"Oh, ma, don't be silly. Get up? Oh, what a liberty!"

"Lying in bed on this lovely morning," protested Mrs. Raeburn.

"That's it. Now you carry on about the lovely morning. Young May's already woke me up once to look at the sun. All I know is it makes the room look most shocking dusty."

The day deepened from a morning of pale gold to an amber afternoon, whose melting splendor suffused the thin blue autumn sky with a glittering haze. Jenny stood pensive awhile upon the doorstep.

"Hark, what a noise the birds are all making.

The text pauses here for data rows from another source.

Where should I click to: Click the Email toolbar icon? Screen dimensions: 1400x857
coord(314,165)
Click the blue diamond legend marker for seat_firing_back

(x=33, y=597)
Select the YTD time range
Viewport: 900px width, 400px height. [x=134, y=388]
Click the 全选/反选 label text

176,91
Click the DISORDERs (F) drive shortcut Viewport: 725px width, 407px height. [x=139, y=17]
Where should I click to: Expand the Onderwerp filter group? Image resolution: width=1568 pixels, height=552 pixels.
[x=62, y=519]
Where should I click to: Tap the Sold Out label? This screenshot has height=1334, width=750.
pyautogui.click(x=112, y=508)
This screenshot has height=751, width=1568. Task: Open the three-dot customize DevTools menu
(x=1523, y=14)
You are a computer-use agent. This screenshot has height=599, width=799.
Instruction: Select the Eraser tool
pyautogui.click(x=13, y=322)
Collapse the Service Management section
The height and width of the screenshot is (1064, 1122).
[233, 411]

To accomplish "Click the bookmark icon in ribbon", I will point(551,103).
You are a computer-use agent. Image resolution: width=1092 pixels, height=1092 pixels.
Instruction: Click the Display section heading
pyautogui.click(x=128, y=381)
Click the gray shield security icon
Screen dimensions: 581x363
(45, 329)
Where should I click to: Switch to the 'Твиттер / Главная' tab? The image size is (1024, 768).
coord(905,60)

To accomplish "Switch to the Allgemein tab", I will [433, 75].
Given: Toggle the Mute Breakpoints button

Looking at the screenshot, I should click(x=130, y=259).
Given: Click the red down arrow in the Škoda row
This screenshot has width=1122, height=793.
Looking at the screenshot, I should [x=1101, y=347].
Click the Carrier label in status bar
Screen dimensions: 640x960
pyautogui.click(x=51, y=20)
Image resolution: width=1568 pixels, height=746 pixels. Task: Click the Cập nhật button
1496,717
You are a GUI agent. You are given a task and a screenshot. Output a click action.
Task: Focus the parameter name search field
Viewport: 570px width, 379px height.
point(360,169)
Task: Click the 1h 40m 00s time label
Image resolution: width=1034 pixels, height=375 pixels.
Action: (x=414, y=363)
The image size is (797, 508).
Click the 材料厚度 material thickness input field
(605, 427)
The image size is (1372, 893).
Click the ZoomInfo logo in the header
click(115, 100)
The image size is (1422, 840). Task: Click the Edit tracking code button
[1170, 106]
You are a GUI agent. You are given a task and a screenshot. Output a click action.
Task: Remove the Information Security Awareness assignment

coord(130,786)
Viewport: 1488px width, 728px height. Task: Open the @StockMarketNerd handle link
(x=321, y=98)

Whatever's the matter?"

"They're pleased it's fine," said May.

"Oh, they're pleased, too, are they?" Jenny exclaimed, as, with a long shadow leading her slim form, she went through a world of russet leaves and cheeping sparrows to meet her lover.

At the club there was a message from Irene to say she was ill and unable to keep the appointment.

"That's funny," Jenny thought. "Seems as if it's bound to be."

Through Leicester Square she went with eyes that twisted a hundred necks in retrospect. Down Charing Cross Road she hurried, past the old men peering into the windows of bookshops, past the delicatessen shops full of gold and silver paper, past a tall, gloomy church haunted by beggars, hurrying faster and faster until she swung into the sunlight of Shaftesbury Avenue. There was Maurice studying very earnestly the photographs outside the Palace Theater.